Et il me serra si fortement les tempes qu’elles craquèrent comme dans un casse-noisettes.

«Tu es fou, ça fait mal! m’écriai-je.

– Il faut que ça fasse mal, chuchota-t-il avec fièvre. Cela fera encore plus mal si tu ne me dis pas la vérité.»

J’essayai de m’arracher à ses mains, mais tout ce à quoi je parvins fut de sentir ma tête glisser dans un piège plus douloureux encore: ses cuisses. En une autre occasion, je me serais fait une vraie fête de cet appuie-tête musclé s’il n’avait continué à serrer comme s’il avait décidé de me faire éclater le crâne.

«Si l’homme a disparu avant mon retour avec Suzanne, et si ensuite nous sommes allés ensemble nous coucher, haletait Petit Loup, comment se fait-il que je sache dans les moindres détails de quoi il avait l’air?

– C’est moi qui t’ai tout raconté!» m’écriai-je.

Mes paroles lui firent relâcher sa pression.

«La casquette, le menton imberbe, le bec de lièvre?…

– C’est moi qui t’ai raconté tout ça, répétai-je.

– Cela veut donc dire que le reste n’est qu’un mauvais rêve? murmura-t-il comme en transe. Dans ce cas, conclut-il, le visage rayonnant, peut-être que Sandrine et toi aviez raison!

– Nous avons toujours raison, approuvai-je en riant.

– Je vous aime, dit Petit Loup sur un ton badin.

– Nous aussi nous t’aimons», fis-je.

Nous ne remarquâmes même pas Sandrine arriver derrière nous.

«Je n’aime pas que vous fassiez des plans d’avenir derrière mon dos, dit-elle, s’allongeant près de moi pour poser sa tête là où reposait la mienne, dans le giron de Petit Loup. J’espère que vous ne me laisserez pas sur le carreau?»

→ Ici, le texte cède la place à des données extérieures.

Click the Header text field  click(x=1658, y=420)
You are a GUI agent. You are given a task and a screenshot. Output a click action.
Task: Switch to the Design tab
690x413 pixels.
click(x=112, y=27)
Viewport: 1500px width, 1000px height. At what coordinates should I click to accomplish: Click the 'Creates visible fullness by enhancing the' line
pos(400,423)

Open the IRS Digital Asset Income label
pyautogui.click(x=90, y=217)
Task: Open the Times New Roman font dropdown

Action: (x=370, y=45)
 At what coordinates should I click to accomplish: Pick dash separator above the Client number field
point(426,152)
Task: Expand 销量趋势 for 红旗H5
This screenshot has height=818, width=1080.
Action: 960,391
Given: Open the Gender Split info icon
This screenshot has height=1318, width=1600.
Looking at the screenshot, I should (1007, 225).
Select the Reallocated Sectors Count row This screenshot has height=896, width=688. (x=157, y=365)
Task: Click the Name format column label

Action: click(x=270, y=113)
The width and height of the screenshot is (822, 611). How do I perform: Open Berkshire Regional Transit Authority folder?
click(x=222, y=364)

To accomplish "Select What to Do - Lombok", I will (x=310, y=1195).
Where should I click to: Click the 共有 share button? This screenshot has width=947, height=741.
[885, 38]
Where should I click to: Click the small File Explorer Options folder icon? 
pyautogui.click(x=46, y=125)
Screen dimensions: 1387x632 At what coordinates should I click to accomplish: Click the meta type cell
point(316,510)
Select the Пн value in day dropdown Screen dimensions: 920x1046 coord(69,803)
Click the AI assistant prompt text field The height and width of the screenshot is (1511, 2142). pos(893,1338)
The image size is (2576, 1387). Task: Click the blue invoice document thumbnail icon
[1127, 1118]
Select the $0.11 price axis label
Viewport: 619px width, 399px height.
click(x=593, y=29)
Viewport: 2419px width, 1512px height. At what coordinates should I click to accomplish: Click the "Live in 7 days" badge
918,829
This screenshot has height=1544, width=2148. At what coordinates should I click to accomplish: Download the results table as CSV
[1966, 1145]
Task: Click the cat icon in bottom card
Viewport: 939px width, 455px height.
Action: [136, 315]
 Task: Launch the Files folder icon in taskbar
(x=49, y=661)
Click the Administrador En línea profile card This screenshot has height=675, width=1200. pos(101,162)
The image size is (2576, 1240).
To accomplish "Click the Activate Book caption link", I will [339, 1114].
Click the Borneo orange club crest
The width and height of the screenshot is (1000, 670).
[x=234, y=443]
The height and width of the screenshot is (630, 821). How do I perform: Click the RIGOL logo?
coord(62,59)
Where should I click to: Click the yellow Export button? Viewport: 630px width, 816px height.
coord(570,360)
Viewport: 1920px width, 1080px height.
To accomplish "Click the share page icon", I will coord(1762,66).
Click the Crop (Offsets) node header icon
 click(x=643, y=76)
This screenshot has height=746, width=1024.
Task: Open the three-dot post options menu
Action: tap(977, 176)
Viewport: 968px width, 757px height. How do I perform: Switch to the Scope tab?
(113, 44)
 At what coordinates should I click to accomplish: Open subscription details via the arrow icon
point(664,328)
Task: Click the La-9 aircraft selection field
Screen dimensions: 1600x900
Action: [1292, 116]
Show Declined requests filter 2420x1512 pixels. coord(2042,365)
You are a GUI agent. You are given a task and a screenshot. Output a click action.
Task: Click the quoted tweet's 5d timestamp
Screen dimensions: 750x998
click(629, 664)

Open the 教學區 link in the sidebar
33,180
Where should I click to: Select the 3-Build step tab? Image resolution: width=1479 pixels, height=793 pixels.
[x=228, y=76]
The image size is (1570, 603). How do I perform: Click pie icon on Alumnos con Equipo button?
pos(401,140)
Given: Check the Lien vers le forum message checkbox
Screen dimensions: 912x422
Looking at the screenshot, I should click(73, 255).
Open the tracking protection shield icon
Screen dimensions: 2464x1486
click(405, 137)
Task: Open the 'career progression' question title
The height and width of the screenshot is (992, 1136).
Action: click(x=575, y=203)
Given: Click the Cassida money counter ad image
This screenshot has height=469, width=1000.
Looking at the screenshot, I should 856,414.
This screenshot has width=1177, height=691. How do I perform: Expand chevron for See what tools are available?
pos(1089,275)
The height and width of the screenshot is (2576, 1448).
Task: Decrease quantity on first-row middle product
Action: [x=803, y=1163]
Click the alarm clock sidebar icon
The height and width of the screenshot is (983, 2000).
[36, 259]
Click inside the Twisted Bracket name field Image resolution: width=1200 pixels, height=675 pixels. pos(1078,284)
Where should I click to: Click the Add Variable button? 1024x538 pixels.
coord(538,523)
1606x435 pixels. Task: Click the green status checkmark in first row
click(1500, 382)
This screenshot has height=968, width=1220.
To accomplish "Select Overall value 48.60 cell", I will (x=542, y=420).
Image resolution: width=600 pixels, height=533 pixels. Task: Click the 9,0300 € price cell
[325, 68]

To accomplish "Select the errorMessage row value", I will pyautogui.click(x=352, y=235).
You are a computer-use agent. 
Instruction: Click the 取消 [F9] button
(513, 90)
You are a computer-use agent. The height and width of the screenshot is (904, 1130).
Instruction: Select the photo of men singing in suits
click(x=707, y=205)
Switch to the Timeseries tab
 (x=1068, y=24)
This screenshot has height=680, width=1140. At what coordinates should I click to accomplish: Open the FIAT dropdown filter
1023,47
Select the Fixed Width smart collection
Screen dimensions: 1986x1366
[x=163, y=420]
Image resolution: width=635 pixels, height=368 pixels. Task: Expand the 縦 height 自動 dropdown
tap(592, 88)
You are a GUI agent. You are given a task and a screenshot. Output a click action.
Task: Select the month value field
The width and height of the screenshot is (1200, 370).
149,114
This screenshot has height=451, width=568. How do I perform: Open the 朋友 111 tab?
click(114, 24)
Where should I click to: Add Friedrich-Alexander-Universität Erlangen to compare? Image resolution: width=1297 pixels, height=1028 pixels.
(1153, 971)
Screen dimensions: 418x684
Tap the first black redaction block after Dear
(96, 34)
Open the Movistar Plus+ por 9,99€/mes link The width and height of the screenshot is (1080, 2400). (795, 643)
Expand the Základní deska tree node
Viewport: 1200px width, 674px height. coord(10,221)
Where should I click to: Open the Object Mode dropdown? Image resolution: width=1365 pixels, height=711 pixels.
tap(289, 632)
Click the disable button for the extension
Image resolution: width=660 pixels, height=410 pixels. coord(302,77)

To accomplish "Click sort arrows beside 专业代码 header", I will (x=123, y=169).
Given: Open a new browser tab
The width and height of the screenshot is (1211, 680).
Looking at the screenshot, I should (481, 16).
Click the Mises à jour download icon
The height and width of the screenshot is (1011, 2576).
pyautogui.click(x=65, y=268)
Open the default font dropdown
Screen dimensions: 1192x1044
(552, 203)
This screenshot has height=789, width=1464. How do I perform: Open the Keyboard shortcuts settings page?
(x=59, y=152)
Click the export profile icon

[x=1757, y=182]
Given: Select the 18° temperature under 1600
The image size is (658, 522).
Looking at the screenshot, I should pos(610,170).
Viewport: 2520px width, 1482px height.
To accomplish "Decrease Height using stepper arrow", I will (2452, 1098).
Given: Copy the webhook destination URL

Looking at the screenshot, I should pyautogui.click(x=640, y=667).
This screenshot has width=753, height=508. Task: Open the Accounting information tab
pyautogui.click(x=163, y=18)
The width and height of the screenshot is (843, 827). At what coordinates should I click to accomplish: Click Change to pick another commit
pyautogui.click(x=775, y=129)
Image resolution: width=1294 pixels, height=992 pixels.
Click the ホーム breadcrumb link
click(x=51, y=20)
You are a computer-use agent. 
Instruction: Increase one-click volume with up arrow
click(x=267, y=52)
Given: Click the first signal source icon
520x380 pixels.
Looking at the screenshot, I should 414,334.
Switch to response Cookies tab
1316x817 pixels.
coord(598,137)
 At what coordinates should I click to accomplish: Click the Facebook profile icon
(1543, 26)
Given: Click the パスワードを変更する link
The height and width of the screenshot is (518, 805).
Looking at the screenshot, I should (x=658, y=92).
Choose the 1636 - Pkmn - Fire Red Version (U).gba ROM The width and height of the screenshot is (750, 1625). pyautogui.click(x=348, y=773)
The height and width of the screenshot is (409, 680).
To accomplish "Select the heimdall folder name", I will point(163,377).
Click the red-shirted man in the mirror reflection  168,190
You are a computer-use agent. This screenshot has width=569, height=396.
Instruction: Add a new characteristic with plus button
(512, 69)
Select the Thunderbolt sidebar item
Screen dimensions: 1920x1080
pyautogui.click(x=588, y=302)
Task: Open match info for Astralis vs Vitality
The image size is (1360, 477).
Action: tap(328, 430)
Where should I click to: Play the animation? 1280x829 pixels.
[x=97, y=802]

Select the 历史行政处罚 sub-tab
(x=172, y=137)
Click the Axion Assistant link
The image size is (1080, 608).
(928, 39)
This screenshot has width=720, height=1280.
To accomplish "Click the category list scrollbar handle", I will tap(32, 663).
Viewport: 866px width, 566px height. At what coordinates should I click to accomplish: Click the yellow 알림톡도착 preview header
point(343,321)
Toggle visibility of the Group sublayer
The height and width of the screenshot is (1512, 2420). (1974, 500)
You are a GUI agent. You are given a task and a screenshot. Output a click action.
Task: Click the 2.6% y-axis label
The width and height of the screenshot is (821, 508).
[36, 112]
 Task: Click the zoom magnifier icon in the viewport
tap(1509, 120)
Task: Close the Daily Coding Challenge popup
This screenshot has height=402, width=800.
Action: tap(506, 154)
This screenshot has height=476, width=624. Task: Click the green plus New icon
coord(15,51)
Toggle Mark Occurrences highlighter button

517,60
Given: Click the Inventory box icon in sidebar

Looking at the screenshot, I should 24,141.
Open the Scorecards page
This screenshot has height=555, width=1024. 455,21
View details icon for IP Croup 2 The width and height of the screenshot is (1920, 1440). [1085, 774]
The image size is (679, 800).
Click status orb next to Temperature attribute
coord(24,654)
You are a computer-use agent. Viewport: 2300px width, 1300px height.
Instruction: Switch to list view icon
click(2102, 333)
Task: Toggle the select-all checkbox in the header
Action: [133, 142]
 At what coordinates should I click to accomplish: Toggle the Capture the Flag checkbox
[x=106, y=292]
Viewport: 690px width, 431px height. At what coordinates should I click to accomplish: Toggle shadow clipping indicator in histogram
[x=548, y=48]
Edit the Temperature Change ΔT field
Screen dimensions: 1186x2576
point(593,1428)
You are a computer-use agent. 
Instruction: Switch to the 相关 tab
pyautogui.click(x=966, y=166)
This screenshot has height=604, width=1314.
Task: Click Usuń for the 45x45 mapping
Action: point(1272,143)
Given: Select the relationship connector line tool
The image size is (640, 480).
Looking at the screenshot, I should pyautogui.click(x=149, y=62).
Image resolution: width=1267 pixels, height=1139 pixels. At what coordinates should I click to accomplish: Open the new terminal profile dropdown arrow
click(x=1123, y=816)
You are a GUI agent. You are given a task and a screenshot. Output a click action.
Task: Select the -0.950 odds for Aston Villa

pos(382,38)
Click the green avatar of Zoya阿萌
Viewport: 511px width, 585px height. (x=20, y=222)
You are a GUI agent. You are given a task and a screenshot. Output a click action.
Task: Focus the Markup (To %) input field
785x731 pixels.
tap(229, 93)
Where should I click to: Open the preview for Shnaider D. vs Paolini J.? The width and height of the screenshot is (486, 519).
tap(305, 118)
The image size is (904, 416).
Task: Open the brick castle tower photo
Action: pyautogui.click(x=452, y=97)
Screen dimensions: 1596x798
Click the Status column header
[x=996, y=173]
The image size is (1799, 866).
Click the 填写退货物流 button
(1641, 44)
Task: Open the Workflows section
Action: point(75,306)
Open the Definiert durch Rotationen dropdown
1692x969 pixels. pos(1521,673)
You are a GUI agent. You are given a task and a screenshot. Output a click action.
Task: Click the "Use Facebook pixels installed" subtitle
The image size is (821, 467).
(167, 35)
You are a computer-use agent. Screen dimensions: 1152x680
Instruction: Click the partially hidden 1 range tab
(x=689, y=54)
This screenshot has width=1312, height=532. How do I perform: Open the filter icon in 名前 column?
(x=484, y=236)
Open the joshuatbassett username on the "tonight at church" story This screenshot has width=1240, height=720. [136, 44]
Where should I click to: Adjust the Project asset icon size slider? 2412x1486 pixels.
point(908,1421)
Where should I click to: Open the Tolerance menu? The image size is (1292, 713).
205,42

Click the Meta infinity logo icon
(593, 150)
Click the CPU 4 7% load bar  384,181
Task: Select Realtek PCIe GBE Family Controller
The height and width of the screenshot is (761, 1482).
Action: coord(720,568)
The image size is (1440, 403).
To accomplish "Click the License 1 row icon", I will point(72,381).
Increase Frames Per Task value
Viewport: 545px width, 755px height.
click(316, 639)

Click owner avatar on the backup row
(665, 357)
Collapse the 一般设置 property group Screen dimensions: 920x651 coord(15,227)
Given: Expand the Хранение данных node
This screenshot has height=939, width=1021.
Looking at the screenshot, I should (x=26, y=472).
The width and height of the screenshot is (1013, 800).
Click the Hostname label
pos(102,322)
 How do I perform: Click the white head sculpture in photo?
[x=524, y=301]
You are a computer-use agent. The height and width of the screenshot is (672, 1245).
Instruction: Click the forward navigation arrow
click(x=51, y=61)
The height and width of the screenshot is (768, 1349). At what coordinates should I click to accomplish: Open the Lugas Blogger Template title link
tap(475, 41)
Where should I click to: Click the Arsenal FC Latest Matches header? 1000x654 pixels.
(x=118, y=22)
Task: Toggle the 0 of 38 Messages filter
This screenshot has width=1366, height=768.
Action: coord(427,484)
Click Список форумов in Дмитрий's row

Nous répondîmes à l’unisson:

«Nous ne ferons jamais bande à part.»

Nous clignâmes tous trois des yeux, nous sentant frères et sœur plus que jamais, comme ces trois singes orientaux, un petit vent brûlant sur notre visage. Le brouillard à travers lequel avançait notre bateau ne présageait rien de bon, le calme plat de cette mer pouvait se transformer subitement en la pire des tempêtes. Nous nous serrâmes encore plus l’un contre l’autre, nous nous fondîmes en un grand corps, une sorte de pieuvre humaine, nous protégeant ainsi de tous les dangers.

On verra cependant que le danger ne se trouvait pas là où je croyais: il résidait dans les natures très diverses des animaux assemblés sur l’Arche de Noé. Nous ne sommeillâmes pas dix minutes que la grosse Inès et Willi le Long se remirent à se chamailler, cette fois-ci plus sérieusement que jamais, si sérieusement qu’Inès décida de jeter le grand escogriffe à la mer.

Ils commencèrent la conversation en fouillant innocemment la cendre sous laquelle couvait la sournoise étincelle. Tôt ce matin-là, la vorace Inès avait visité l’unique poissonnerie d’Ouf, à la recherche de langoustines dont elle avait eu envie dès qu’elle avait ouvert les yeux. Elle avait découvert que la faune marine sur les étals était aussi rare qu’un puits d’eau fraîche dans le désert de Gobi. La discussion dévia sur les eaux du littoral corse où, au dire d’Inès, les poissons devaient mourir de vieillesse puisque personne ne retroussait ses manches pour tirer un filet de pêche.

«Ils devraient avoir honte, dit Inès, qui avait l’estomac dans les talons depuis un bon moment, particulièrement après une gorgée d’eau-de-vie. Il ne faut pas qu’ils s’étonnent d’être pauvres, ces indépendantistes qui font feu de tout bois.»

Dieu seul sait pourquoi Willi décida de soutenir les Corses sans défense, bien qu’il n’en connût aucun.

«Ils ne sont pas pauvres d’hier, ces gaillards-là, dit-il avec un soupir. L’histoire ne les a jamais épargnés comme elle a su être tout sucre tout miel pour d’autres peuples. Celui qui est rassasié ne croit jamais celui qui a faim.

– Si quelqu’un meurt de faim ici, c’est bien moi! s’échauffa Inès. Depuis que nous avons atterri sur cette île, on nous nourrit de pastèques. Quelle chance que Boris et moi ayons apporté une boîte de caviar de Russie.»

Willi le Long ne lâchait pas prise. D’après lui, les pastèques corses étaient moins dangereuses que le caviar russe pour la santé physique et morale. D’après lui, certaines dames et certains messieurs occidentaux feraient mieux de se serrer la ceinture et de contenir leur goinfrerie, car c’est une honte de voyager en première classe de train ou d’avion quand on traverse l’existence dans un pitoyable corps de troisième classe.